De tous les Romains, ce fut là le plus noble. Tous les conspirateurs, excepté lui, n'agirent que par envie contre le grand César ; lui seul pensait loyalement à l'intérêt général et au bien public en se joignant à eux. Sa vie était paisible, et les éléments si bien combinés en lui, que la nature pouvait se lever et dire au monde entier : "C'était un homme !"
Cette conclusion de la pièce par Antoine montre bien que le nom est trompeur. Il nous est ici conté le destin tragique et inspirant de Brutus. Le fils qui a brandi le poignard, l'homme qui s'est dressé contre le cours terrible de l'histoire, le dernier des grands républicains antiques.
L'histoire politique est parsmée de grands noms. Mais peu ne sont entachés du vil sceau de la tyrannie.
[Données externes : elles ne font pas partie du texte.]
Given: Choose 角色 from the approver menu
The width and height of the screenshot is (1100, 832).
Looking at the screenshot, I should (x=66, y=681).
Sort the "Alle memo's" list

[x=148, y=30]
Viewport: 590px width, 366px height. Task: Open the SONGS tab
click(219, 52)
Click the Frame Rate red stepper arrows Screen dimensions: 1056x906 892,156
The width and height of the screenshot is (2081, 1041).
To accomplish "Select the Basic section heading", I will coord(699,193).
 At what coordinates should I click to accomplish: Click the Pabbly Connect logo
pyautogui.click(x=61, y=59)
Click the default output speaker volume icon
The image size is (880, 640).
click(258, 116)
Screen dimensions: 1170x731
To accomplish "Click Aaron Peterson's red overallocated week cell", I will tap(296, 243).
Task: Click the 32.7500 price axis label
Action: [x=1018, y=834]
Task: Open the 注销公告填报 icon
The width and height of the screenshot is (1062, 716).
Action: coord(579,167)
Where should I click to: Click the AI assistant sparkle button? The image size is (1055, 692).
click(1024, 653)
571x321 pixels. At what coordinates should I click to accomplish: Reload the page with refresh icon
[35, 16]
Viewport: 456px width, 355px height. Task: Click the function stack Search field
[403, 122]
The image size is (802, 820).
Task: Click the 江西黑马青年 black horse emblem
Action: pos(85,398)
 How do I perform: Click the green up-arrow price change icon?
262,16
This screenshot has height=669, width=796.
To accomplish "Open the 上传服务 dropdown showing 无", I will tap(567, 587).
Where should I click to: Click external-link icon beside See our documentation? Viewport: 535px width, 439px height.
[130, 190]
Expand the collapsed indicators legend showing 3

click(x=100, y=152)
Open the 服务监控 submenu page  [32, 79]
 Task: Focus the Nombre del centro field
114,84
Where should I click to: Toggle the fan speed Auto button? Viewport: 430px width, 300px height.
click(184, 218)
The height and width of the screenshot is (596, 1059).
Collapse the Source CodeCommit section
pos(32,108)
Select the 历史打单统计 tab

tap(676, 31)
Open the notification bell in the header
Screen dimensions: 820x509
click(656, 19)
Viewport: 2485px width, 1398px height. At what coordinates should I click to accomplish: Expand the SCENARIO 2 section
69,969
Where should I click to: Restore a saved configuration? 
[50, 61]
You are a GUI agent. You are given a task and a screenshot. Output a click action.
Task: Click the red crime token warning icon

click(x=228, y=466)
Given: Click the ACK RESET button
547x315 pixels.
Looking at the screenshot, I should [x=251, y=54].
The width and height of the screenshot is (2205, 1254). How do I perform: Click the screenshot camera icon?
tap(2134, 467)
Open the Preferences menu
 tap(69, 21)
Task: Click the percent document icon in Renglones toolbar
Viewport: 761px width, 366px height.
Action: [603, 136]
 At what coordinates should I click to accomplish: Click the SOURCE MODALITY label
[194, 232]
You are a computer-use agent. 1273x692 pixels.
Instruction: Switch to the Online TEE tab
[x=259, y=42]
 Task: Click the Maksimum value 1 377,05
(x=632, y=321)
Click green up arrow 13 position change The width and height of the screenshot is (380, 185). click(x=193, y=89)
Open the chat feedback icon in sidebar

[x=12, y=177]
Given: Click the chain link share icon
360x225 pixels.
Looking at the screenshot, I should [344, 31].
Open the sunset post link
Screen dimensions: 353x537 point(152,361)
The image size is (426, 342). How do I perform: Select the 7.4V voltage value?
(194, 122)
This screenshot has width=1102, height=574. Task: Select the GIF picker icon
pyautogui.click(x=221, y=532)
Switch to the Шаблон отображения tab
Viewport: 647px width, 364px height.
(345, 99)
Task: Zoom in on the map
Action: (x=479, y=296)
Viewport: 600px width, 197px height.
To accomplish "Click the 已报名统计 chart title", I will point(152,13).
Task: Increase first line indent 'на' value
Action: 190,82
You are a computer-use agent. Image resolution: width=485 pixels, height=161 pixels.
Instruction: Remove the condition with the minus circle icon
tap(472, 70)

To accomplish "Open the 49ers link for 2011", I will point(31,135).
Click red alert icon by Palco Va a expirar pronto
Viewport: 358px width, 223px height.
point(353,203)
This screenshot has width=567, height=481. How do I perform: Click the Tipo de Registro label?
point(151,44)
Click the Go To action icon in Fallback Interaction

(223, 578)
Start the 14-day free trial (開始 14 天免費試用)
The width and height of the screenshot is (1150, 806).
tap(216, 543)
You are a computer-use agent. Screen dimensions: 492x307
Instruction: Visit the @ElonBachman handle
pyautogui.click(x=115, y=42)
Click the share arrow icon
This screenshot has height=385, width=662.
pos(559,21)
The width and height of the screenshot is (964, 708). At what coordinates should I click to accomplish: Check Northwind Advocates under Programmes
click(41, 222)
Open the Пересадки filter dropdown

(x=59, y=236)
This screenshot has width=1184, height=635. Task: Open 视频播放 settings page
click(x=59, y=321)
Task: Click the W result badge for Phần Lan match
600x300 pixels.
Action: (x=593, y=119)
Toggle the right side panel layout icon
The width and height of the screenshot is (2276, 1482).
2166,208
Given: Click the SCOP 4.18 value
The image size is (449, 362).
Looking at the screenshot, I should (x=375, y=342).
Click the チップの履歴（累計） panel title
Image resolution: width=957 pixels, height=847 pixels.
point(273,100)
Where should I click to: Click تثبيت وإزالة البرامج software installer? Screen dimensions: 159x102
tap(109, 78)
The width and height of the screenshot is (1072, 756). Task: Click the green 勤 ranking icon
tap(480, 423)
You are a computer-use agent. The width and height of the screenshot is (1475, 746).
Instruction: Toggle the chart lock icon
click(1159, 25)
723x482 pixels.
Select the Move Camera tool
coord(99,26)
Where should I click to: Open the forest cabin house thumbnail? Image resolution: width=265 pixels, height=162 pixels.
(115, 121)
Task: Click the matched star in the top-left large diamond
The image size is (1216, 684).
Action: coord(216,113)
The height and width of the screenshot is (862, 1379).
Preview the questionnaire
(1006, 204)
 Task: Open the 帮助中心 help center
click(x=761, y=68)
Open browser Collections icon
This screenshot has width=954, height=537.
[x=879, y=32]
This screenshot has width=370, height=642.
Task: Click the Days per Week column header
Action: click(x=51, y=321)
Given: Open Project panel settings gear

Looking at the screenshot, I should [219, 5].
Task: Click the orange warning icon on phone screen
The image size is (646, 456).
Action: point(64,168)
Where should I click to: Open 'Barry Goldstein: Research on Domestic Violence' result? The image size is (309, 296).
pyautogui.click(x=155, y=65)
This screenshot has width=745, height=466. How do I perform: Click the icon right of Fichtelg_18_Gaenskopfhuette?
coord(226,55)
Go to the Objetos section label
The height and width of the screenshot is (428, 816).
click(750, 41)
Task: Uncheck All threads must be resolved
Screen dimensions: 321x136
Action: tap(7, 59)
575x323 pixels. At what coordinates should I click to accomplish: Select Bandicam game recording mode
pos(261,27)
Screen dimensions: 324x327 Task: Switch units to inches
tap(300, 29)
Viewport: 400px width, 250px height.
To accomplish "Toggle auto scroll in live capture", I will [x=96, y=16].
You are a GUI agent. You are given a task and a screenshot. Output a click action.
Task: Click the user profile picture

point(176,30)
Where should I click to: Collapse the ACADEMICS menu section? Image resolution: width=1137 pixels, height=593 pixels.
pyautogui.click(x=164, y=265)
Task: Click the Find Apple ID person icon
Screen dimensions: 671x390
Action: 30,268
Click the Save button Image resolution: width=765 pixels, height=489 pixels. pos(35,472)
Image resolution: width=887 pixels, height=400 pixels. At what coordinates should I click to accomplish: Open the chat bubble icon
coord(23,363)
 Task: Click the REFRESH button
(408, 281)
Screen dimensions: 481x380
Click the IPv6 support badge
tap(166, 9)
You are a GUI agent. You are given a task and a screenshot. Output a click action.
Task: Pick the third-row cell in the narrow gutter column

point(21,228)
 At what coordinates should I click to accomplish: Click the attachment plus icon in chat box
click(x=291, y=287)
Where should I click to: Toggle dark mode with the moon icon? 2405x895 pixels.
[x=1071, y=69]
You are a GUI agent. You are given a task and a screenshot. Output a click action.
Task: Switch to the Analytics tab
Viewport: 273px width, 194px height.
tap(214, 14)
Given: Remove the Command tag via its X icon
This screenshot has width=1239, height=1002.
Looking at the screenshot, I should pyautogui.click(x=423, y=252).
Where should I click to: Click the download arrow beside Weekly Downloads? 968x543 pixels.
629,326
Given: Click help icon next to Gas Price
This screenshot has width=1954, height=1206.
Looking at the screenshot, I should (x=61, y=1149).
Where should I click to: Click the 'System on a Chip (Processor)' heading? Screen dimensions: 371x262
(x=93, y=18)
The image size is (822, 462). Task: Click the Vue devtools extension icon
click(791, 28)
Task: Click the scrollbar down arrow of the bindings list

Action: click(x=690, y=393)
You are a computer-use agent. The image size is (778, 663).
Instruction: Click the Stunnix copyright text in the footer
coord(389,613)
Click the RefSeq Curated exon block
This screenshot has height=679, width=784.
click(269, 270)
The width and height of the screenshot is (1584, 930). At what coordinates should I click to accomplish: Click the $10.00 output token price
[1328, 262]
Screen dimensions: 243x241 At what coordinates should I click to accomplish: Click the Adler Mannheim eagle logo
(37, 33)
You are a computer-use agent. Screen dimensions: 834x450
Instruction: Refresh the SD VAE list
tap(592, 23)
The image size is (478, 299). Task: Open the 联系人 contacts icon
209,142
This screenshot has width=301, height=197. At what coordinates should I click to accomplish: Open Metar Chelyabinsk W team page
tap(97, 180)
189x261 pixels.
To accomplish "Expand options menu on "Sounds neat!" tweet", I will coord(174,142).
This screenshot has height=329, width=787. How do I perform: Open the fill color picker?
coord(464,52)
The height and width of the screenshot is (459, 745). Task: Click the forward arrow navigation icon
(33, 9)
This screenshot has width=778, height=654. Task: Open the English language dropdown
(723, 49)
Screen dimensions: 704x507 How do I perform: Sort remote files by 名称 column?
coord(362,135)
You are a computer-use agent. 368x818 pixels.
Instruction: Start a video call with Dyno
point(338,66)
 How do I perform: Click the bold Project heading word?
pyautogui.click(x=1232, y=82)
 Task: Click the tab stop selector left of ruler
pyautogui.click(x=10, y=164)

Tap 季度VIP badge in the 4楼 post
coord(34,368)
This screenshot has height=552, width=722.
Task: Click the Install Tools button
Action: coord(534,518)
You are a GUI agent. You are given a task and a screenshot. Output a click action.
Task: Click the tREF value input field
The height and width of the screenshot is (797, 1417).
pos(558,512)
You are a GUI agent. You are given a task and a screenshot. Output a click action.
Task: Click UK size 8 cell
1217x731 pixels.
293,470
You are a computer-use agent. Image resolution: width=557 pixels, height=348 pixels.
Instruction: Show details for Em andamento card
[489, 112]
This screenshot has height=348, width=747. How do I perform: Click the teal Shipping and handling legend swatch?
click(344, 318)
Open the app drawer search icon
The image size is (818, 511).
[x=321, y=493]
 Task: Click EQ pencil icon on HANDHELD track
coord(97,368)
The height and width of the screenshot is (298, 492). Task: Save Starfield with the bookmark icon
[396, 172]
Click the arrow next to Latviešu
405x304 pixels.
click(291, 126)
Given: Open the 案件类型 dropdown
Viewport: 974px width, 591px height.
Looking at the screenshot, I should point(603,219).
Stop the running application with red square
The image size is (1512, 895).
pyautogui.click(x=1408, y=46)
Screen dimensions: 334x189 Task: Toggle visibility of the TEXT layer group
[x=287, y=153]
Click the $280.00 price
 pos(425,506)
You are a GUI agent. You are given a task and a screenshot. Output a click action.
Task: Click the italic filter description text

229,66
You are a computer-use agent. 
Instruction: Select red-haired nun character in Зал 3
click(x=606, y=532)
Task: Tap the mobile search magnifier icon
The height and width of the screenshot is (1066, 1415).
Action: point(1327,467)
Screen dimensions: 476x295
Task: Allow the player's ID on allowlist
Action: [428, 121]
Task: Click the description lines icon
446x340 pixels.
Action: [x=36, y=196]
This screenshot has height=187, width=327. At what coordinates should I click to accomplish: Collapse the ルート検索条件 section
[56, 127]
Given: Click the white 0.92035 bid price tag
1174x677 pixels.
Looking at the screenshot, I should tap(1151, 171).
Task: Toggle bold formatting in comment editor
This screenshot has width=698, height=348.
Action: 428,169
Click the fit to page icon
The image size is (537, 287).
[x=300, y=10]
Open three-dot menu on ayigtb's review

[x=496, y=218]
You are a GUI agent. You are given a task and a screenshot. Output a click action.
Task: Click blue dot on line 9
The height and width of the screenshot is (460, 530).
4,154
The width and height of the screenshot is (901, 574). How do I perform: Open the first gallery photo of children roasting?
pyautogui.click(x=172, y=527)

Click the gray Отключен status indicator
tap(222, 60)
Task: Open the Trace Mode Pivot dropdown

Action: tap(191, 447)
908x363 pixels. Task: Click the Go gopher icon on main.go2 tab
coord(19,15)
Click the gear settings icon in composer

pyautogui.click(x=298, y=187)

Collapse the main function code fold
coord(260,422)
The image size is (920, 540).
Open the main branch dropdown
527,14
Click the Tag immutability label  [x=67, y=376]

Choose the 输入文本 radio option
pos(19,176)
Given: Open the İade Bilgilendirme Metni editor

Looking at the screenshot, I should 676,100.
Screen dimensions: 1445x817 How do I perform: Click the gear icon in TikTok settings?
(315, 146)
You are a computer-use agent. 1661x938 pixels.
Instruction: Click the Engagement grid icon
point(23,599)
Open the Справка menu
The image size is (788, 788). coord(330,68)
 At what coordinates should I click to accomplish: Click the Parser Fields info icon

Avant la révolution brittanique au XVIIe siècle, les deux plus célèbres régimes qui ne concentrent pas tous les pouvoirs en un homme sont la démocratie athénienne, incarnée par Périclès, et la République Romaine - anomalie de cinq siècles dans l'histoire du monde, permise par la profonde répulsion des romains pour la royauté de naguère. Régime impérialiste par nature, l'ogre romain est un monstre affamé de conquêtes qui fonctionne par des généraux puissants, co-dirigé par des consuls voire par moment par un dictateur qui impose légalement son règne six mois durant. Par ailleurs, les guerres civiles étaient son lot quotidien, particulièrement sur son dernier siècle d'existence (Marius contre Sylla, César contre Pompée, Antoine contre Octave pour ne citer que les plus célèbres). Dans ce bazar militaire sanglant, où l'ambition des uns n'était jamais contrecarré que par l'ambition des autres, difficile de voir une figure inspirante pour nos républiques modernes. Il y a bien Cicéron qui nous est parvenu avec prestige - en tout cas à ceux qui ont subi quelques cours de latin dans leur scolarité - grand orateur et consul républicain vaincqueur de Catilina. Quoiqu'on puisse lui reprocher son rôle sous la domination du second triumvirat, bien qu'à l'époque la République était officieusement déjà morte.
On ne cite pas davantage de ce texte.